ALCOHOL plays a significant role in many fatal assaults that occur on the street, in licensed premises and at house parties, according to the Deputy State Pathologist Michael Curtis.
The forensic pathologist, who has worked here for almost nine years, said that gunshot wounds accounted for just over a third of murders in the State, followed by stabbings and blunt-force trauma.
He said that alcohol played a big role in many fatal assaults and that, in some cases, both the perpetrator and the victim had been drinking.
"Some of the homicides we see reflect a very severe level of violence," said Dr Curtis.
"While that is obvious in the case of the shootings, it's also the case in many of the stabbings we do, and in many of the blunt-force trauma deaths and the assaults we do, with kickings and stamping and so on.
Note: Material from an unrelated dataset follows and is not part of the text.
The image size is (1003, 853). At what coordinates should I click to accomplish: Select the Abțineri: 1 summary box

Some of those reflect an extreme level of violence.
"Certainly with the blunt-force trauma ones – it is violence where there would have to be a sustained assault over a period of time, maybe as much as several minutes.
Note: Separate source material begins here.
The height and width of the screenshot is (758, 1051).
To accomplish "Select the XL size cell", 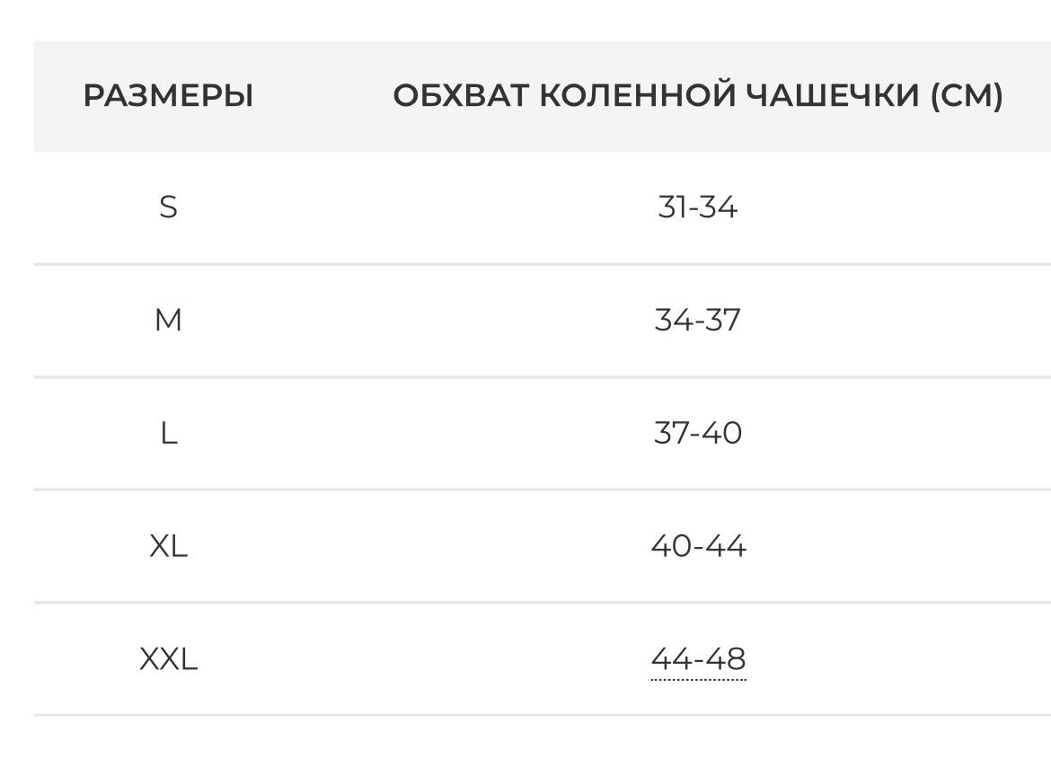I will 168,546.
"We do on occasion see (cases) where someone gets the unlucky blow – they get a punch and they go back and they bang their head and they die because they banged their head – albeit they wouldn't have fallen and banged their head had they not been punched.
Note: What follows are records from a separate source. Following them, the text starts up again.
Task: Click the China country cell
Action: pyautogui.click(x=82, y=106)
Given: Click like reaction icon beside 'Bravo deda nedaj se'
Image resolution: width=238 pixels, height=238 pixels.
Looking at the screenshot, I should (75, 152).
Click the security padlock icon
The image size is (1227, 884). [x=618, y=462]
"But we also see cases where people have had repeated blows reigned on them with fists and feet and stamping as well as kicking," he said.
Dr Curtis said he had been struck by the number of suicides by shooting in the State since he began working here in 2004.
"It's probably the fact that it's a rural community and rural communities have firearms," he added.
Overall he said he did not think Irish society had become more violent.
"What I'm dealing with now is fewer (homicides) than in the really peak years," he added.